The next property is more surprising. (At least, I think so.) Let us try to represent the pair a,b by the single value m , according to the convention
a = fusc(m+1) b = fusc(m)
In the case of peven(n) the operation on a,b has the form a, b := a+b, b or:
| fusc(m+1), fusc(m) | := fusc(m+1)+fusc(m), fusc(m) := fusc(2m+1), fusc(2m) |
an operation that translates into m:= 2m . Similarly a, b := a, a+b translates into m:= 2m+1 . Substituting all this in our iterative program we get
n, m := N, 0;
do peven(n) → m, n := 2*m, n/2
▯ podd(n) → m, n := 2*m+1, (n-1) /2
od {fusc(N) = fusc(m)}
i.e. the fusc-value does not change if we write the binary digits of the argument in the reverse order.

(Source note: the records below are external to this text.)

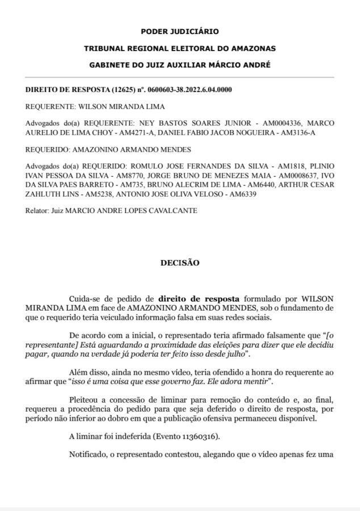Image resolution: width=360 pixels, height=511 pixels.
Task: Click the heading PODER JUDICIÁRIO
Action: point(179,32)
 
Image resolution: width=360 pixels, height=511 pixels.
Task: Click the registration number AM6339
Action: point(242,195)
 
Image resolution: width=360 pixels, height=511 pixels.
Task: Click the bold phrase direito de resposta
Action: point(198,298)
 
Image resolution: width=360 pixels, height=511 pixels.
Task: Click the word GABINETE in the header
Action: point(110,65)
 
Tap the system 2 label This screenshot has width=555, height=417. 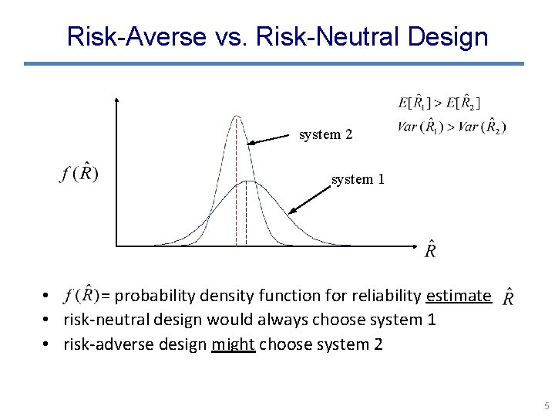(x=325, y=134)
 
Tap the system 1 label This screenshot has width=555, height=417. (x=358, y=179)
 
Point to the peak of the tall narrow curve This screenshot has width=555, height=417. (x=237, y=116)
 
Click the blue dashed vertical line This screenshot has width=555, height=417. (x=246, y=216)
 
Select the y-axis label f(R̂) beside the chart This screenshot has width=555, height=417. (x=78, y=172)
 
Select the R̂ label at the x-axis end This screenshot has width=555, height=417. (x=430, y=250)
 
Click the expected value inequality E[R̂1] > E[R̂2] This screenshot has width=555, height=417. (x=439, y=102)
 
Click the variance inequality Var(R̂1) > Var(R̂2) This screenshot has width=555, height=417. (x=452, y=127)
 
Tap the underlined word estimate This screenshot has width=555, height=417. (x=458, y=296)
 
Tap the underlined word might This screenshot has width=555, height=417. (x=233, y=344)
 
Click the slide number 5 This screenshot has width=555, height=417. (x=545, y=405)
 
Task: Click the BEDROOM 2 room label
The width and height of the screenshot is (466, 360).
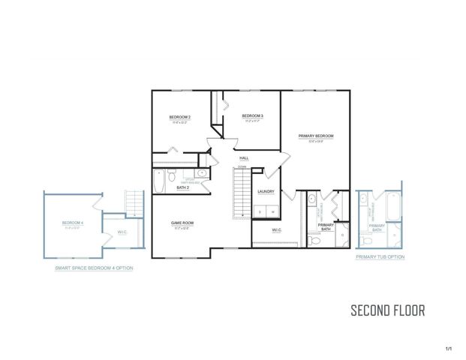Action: pyautogui.click(x=179, y=118)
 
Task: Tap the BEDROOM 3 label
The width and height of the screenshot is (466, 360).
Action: pyautogui.click(x=251, y=116)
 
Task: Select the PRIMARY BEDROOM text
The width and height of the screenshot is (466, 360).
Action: pyautogui.click(x=315, y=136)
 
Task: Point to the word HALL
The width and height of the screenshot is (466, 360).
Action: pyautogui.click(x=244, y=158)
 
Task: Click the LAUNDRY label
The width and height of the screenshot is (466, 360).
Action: pyautogui.click(x=266, y=191)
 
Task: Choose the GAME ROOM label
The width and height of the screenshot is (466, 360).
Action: pyautogui.click(x=182, y=223)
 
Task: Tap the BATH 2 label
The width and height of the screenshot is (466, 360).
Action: pyautogui.click(x=183, y=188)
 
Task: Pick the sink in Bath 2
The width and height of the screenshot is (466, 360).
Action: pyautogui.click(x=201, y=174)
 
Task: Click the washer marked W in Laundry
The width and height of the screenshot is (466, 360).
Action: pyautogui.click(x=272, y=212)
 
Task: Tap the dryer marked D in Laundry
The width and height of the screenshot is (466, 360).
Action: pyautogui.click(x=260, y=212)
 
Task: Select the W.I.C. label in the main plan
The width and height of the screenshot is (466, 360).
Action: pyautogui.click(x=276, y=230)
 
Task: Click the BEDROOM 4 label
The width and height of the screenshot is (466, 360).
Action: pyautogui.click(x=73, y=223)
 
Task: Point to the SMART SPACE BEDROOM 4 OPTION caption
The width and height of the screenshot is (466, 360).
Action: pyautogui.click(x=94, y=268)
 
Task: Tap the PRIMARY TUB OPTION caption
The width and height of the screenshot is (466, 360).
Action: pyautogui.click(x=380, y=256)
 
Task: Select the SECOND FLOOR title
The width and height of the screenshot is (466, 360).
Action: pyautogui.click(x=388, y=310)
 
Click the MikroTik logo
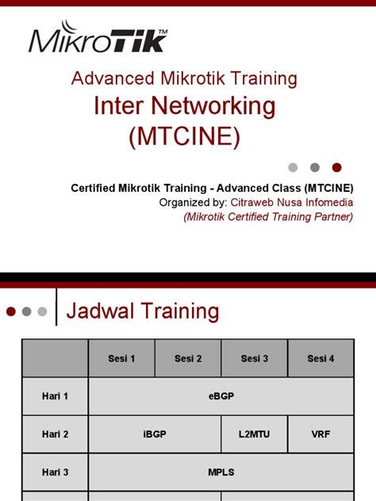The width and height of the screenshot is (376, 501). (x=98, y=40)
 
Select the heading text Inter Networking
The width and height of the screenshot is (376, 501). (x=185, y=105)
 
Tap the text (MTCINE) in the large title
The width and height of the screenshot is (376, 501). (x=185, y=136)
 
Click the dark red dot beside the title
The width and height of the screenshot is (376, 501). (x=336, y=167)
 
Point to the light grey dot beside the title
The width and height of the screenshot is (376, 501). (x=293, y=167)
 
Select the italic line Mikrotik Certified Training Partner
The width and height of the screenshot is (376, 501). (x=268, y=216)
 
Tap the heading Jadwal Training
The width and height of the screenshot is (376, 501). (x=143, y=312)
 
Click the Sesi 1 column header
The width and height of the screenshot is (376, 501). (x=121, y=358)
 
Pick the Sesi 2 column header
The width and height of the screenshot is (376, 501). (x=188, y=358)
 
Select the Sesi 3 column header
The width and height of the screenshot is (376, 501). (x=255, y=358)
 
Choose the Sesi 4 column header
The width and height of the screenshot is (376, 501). (x=320, y=358)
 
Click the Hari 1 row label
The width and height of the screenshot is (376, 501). (x=56, y=396)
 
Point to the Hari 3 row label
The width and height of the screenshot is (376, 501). (x=56, y=472)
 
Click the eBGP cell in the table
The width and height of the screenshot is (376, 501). (x=221, y=396)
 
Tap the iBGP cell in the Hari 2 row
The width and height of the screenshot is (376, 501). (x=155, y=434)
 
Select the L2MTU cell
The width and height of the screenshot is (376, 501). (x=255, y=434)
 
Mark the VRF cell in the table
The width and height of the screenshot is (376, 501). (x=320, y=434)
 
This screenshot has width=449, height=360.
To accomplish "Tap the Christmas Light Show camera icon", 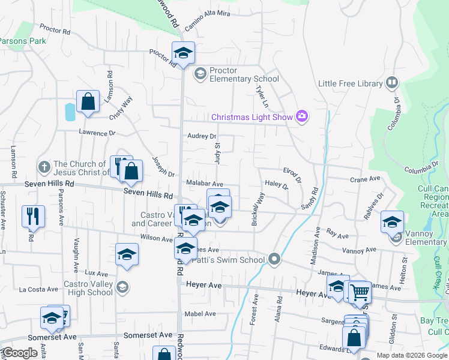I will pyautogui.click(x=302, y=116).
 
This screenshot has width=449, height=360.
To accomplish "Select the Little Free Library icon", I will pyautogui.click(x=392, y=82).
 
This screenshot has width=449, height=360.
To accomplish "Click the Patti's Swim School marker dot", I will pyautogui.click(x=274, y=259).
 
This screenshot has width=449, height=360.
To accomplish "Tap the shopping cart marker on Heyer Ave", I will pyautogui.click(x=360, y=293).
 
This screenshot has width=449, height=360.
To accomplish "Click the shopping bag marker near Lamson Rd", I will pyautogui.click(x=88, y=102).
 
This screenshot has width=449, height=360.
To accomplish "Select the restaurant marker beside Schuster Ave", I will pyautogui.click(x=32, y=216).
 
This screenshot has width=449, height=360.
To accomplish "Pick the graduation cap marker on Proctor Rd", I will pyautogui.click(x=183, y=53).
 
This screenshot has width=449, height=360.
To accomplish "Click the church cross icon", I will pyautogui.click(x=43, y=166).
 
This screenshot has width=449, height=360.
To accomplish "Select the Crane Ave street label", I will pyautogui.click(x=366, y=179).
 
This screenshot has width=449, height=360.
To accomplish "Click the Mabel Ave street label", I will pyautogui.click(x=200, y=314).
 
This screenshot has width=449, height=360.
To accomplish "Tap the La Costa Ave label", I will pyautogui.click(x=38, y=289).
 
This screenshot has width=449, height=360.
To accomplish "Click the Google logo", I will pyautogui.click(x=20, y=353).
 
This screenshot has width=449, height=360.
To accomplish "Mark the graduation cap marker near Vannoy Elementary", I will pyautogui.click(x=391, y=223).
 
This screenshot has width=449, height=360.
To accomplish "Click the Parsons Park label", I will pyautogui.click(x=23, y=41).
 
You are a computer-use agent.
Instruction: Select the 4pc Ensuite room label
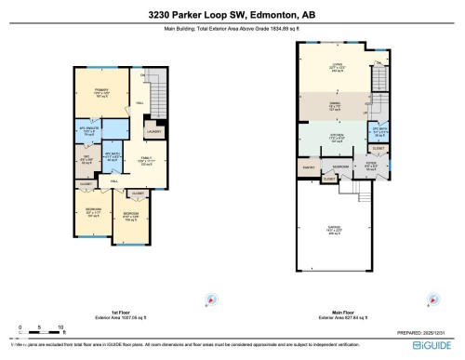tap(90, 131)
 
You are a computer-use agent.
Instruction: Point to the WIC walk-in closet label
tap(85, 157)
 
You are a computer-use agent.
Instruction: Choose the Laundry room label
tap(153, 132)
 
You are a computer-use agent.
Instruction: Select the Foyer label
tap(369, 167)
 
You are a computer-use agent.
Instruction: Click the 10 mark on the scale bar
tap(60, 327)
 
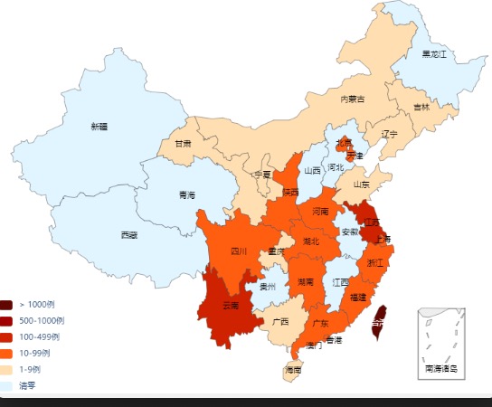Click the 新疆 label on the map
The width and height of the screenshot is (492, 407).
(99, 126)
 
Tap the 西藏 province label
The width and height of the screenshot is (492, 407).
(129, 235)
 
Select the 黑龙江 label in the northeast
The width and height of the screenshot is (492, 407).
(434, 54)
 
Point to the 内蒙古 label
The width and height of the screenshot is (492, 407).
(353, 99)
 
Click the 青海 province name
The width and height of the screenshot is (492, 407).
(187, 194)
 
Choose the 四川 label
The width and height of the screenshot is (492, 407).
(238, 251)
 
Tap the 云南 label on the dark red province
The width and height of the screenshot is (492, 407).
(231, 306)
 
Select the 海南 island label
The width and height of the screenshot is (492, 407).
(293, 370)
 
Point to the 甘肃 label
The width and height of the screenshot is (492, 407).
(183, 143)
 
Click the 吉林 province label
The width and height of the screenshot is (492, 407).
(421, 107)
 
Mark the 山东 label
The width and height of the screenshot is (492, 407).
(361, 184)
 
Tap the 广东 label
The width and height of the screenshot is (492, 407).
(319, 322)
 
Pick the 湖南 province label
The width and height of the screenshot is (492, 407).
(306, 282)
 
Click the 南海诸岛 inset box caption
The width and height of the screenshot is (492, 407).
(440, 368)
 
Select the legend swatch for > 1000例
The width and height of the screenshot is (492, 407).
(6, 305)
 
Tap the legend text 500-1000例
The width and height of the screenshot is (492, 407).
(36, 321)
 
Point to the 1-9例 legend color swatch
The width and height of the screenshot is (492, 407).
(6, 370)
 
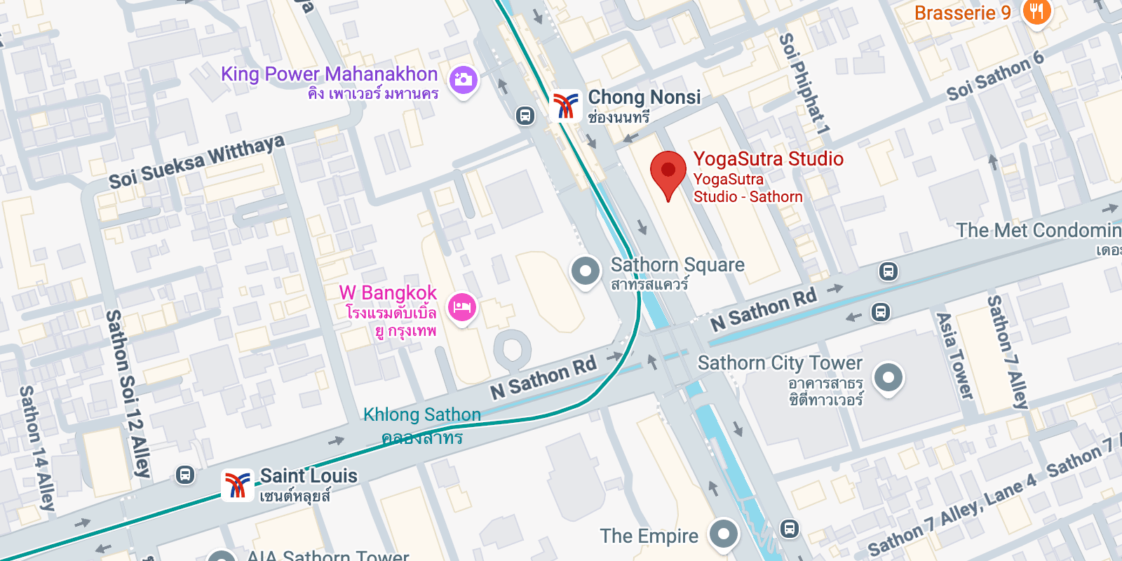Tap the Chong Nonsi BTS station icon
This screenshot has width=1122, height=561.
pyautogui.click(x=565, y=106)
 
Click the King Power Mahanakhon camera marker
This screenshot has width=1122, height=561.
pyautogui.click(x=463, y=80)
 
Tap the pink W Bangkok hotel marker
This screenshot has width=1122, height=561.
pyautogui.click(x=461, y=307)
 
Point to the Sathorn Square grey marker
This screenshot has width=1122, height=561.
pyautogui.click(x=586, y=271)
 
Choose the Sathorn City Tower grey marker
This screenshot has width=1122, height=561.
pyautogui.click(x=888, y=377)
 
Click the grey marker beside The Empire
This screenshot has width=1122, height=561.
pyautogui.click(x=724, y=534)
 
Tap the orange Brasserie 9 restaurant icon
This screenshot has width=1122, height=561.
pyautogui.click(x=1036, y=12)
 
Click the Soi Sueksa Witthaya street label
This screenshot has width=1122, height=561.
pyautogui.click(x=196, y=162)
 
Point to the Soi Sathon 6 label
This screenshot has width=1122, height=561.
pyautogui.click(x=995, y=76)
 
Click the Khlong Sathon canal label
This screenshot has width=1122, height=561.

For example fusc(19) = fusc(25) because 19 and 25 are in binary 10011 and 11001 respectively. I think this second property more surprising!
* * *
In a way which does not admit generalization I discovered the equivalence
2|fusc(n) <=> 3|n
i.e. fusc(n) is even iff n is a multiple of 3. Inspired by a recent exercise of Don Knuth I tried to characterize the arguments n such that 3|fusc(n) .
With braces used to denote zero or more instances of the enclosed, the vertical bar as the BNF "or", and the question mark "?" to denote either a 0 or a 1 , the syntactical representation for such an argument (in binary) is
{0}1{?0{1}0|?1{0}1}?1{0}
I derived this by considering —as a direct derivation of my program— the finite state automaton that computes fusc(N)|mod 3 . It was the first time of my life that I did what others have done many times before, i.e. relating a finite state automaton to a grammar. The exercise is up till now only of modest interest; it taught me that division by a fixed factor and (simple!) syntactic analysis are processes that are very closely related to each other, and that insight I think somehow illuminating.
* * *
Since the distribution of EW570 it has been discovered that more mathematicians have occupied themselves with the function fusc —they only gave it a different name!— a fact that is not surprising in view of its properties. J.J.Seidel and F.L.Bauer have independently pointed out to me that it is no. 56 in Sloane's Dictionary of Integer Sequences, that refers to an article by G.de Rham, Elemente der Mathematik, Vol.2 (1947) pg.95 . It was fun!